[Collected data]
---------------

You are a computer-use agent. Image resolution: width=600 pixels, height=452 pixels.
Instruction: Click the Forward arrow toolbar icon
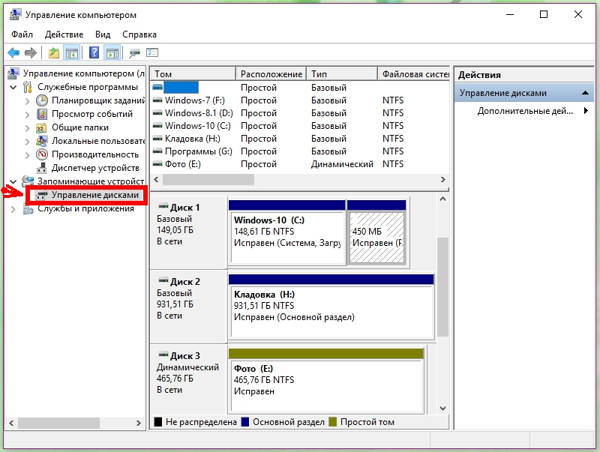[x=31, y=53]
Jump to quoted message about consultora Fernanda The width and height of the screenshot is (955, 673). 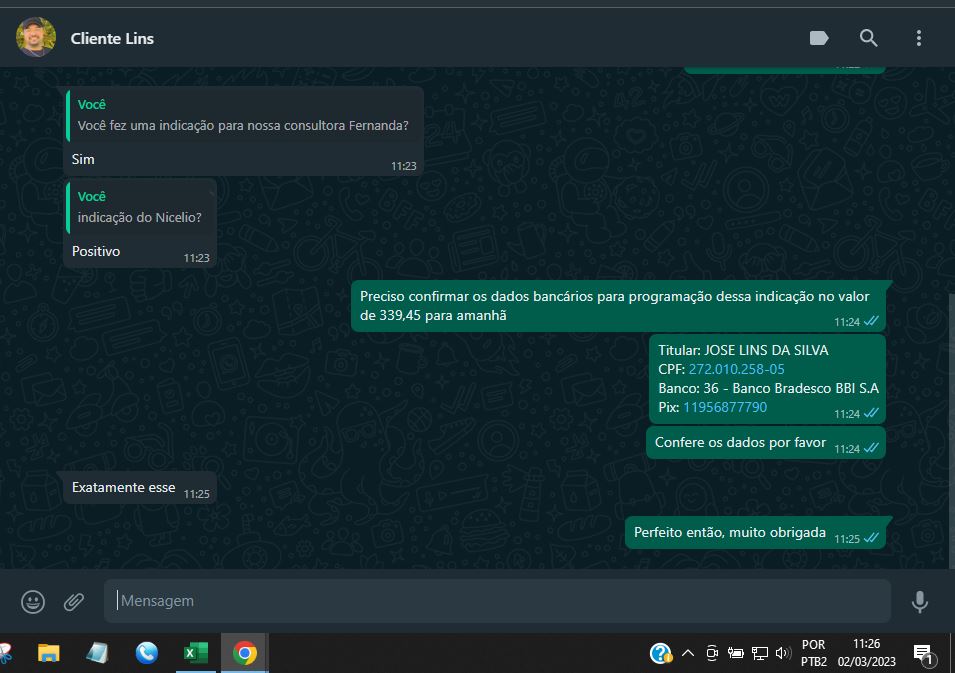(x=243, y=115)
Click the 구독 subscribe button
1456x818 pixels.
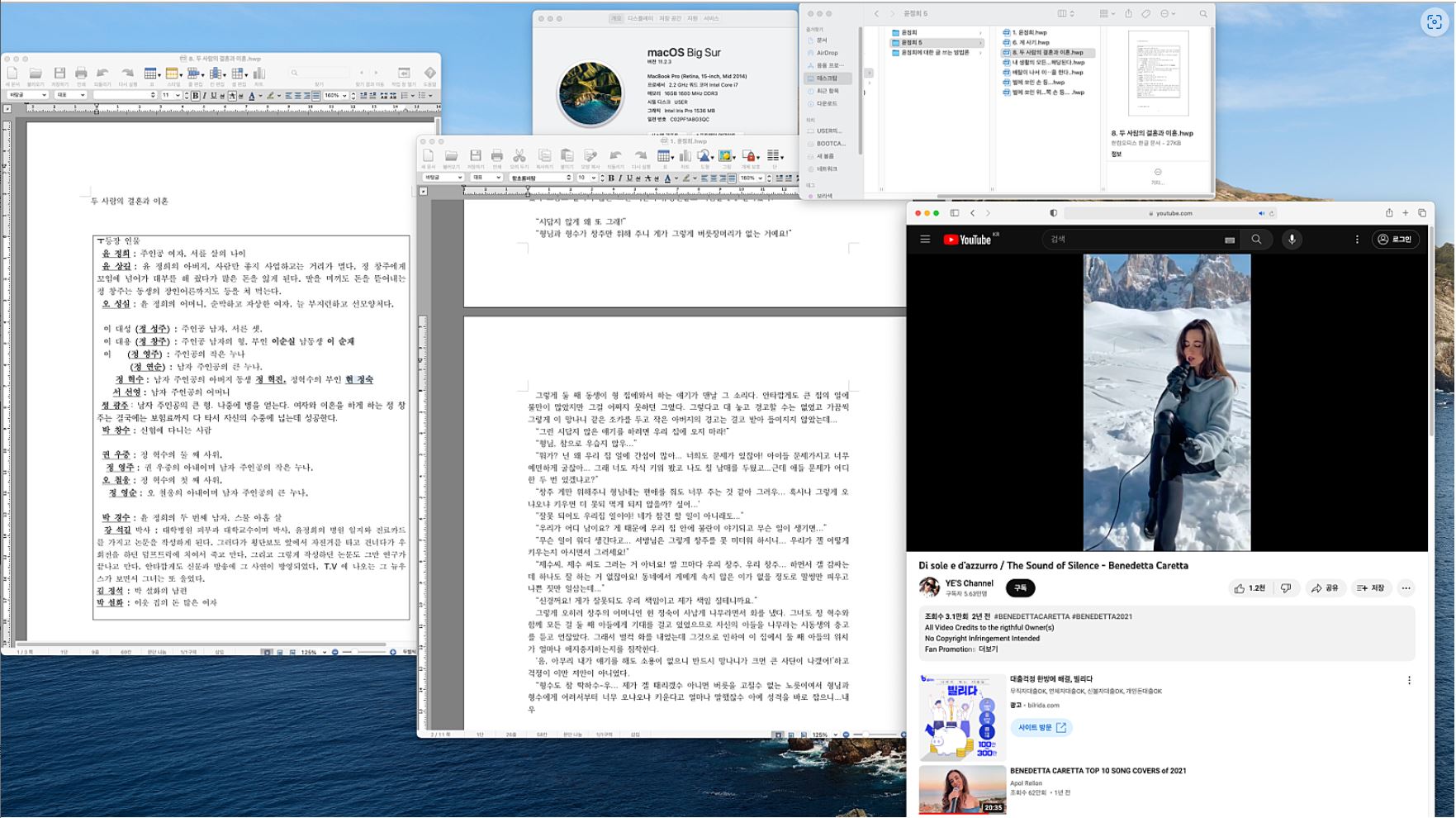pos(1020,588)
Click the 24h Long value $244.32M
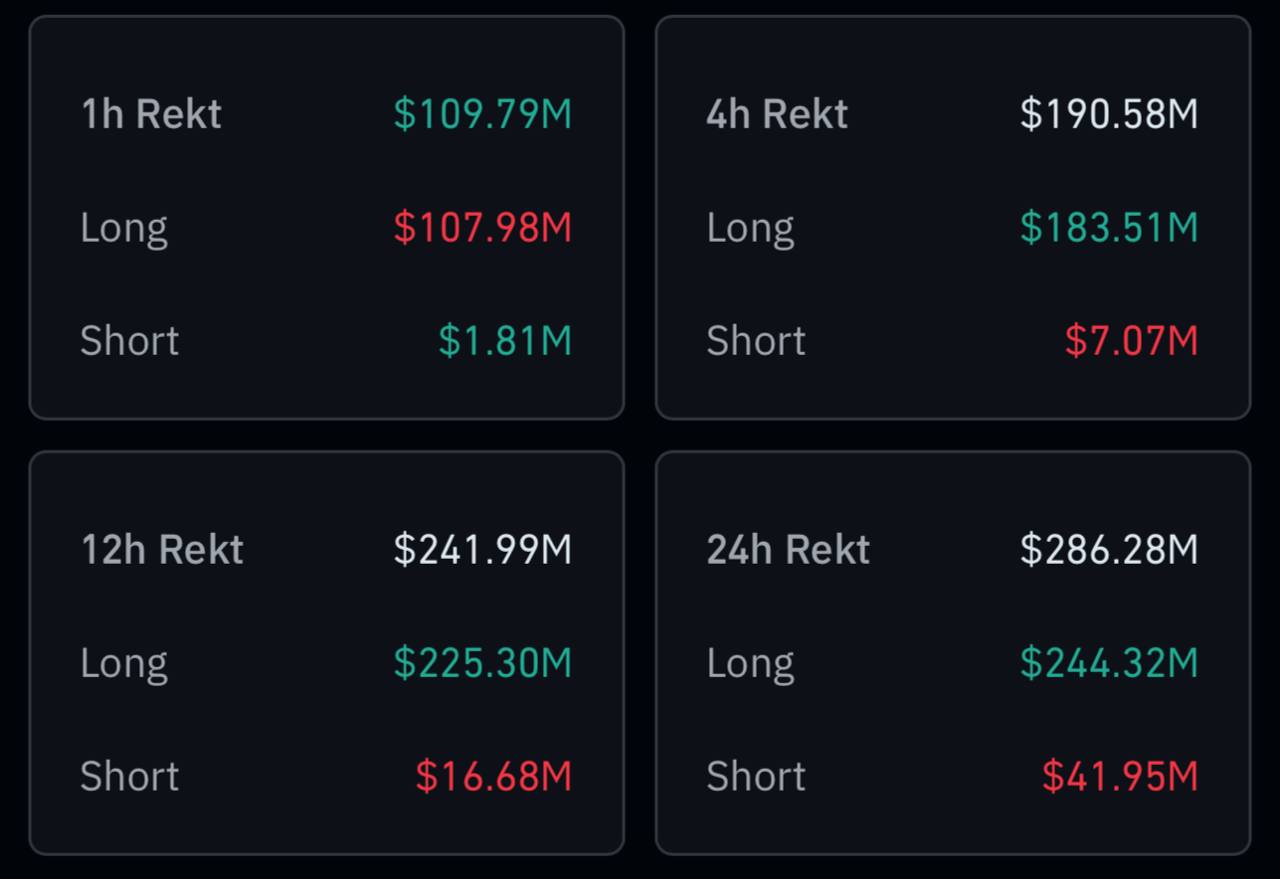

---------------

• _Aim of the task_: The answer consists solely of the lines from the one holding "Click the 구독 subscribe button" through the final line of the records, both ends included, each duplicated exactly. Leave images out.

• _Output of the exercise_:
Click the 구독 subscribe button
1456x818 pixels.
pos(1020,588)
Click the 24h Long value $244.32M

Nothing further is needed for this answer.